“All that mankind has done, thought or been: it is lying as in magic preservation in the pages of books.”
- Thomas Carlyle
Last week I visited a Halifax nursing home, where I met a lovely group of women who listened with interest while I told them about Harbour View. We were all a little shy with each other at first, and I was glad of the notes I’d typed for myself, just a little bit of paper to hang on to while I warmed up. I also had with me my grandmother’s gardening journal, a plain black notebook with Gammy’s neat handwriting throughout, and stuck to the back of it from years spent in a damp attic a few carefully clipped obituary notices from my grandfather’s death.
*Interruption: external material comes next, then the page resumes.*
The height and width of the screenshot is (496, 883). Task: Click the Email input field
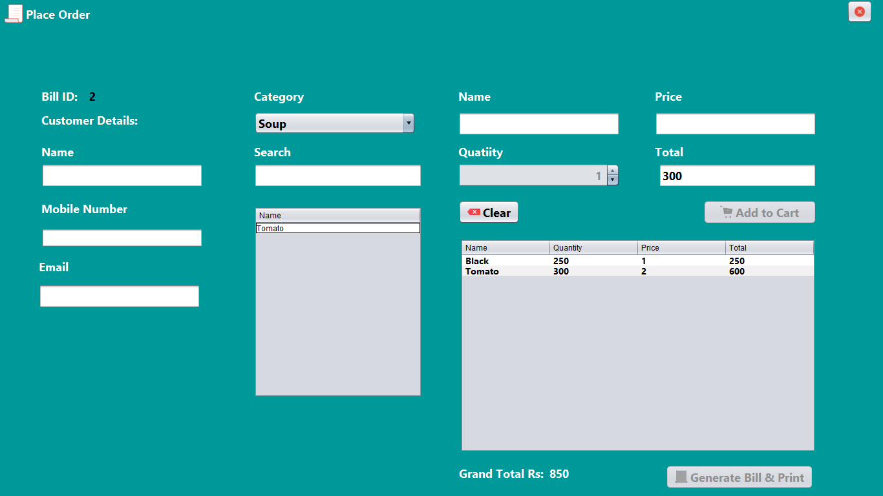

Gammy died several years before I was born, and I know her best from stories told to me by family members. She was a lively, intelligent, and complicated woman, spoken of with admiration tinged by a bit of fear by my relatives who knew her. I’ve also come to know her through her gardening journal, which reveals more than just the number of tulip bulbs she planted in the fall of 1932.
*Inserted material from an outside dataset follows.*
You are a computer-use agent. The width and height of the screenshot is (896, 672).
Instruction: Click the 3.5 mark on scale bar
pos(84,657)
I abandoned my notes as I spoke of her journal, and of how important the legacy of her stories have been to me. During the writing of Harbour View I was inspired by one of her entries, in which Gammy describes her painful memories brought about by a vase of narcissi, memories of an abrupt move as a child from her Caribbean Paradise to the cold, damp of London in March. From this entry came Chapter 5, which I then read to the women at the nursing home.
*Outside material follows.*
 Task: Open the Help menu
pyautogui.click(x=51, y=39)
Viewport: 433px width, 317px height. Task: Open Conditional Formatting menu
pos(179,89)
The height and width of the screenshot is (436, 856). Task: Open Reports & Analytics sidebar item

They listened quietly, some with faint smiles on their faces, some of them looking thoughtful. When I finished, there was a small silence. I then told them how important their stories are to their families, no matter how many times they’ve told them, no matter how many times their descendents have rolled their eyes at hearing them again. Family stories shape us; they make us who we are. They’re important: We need to hear them and we need to tell them.
All traces of shyness had left the room, and the questions and comments flowed freely. A few of the women bought copies of Harbour View, but that wasn’t the point.
We all paid homage to the importance of family legend. That was the point.